Hoy se hace necesario otra novela igual, o parecida, con ecos de Joyce y de su monólogo interior, un relato intenso que sirva de crítica al momento que estamos viviendo; un tiempo tenebroso donde nuestra clase política se ha puesto al servicio del Capital y donde las colas del hambre y del paro se hacen interminables mientras el silencio -el maldito silencio- se impone a la crítica. Se hace necesaria una novela que pinche el tuétano enfermo de este país doliente, que libere el grito ahogado desde lo más profundo y que denuncie los abusos y la inflación y la guerra y sus armas, que señale el discurso anémico de los que manejan el destino de tanta gente llevada al matadero a cambio de una mentira con apariencia de papeleta electoral.

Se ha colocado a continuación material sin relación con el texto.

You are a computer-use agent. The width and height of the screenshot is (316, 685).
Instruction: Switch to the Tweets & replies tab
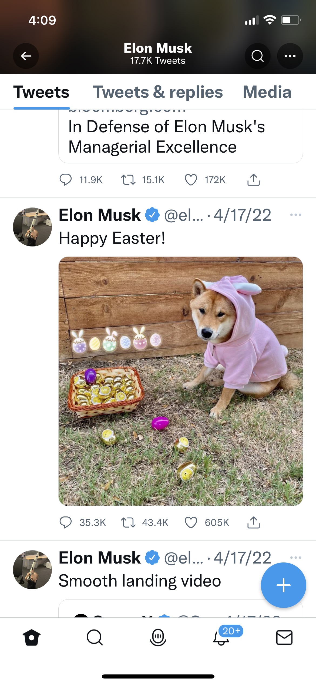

Hace falta una novela que cuente lo que ocurre ahora mismo, en este tiempo donde las cocinas fantasmas y los pisos patera son el escenario de la necesidad. Se hace necesario un Luis Martín-Santos que revuelva la literatura de tal manera que mande a paseo tanta farsa novelera de autores –y autoras- que no saben hacer otra cosa que soplarse la pelusilla del ombligo a la espera de un falso reconocimiento que los aúpe a los Selectos Cielos del Arte. Necesitamos literatura que cuente cosas. Para no contarlas ya estaba Marcel Proust. Su magdalena y su tiempo perdido es difícil de superar por mucho que la peña se empeñe en lo contrario. En fin.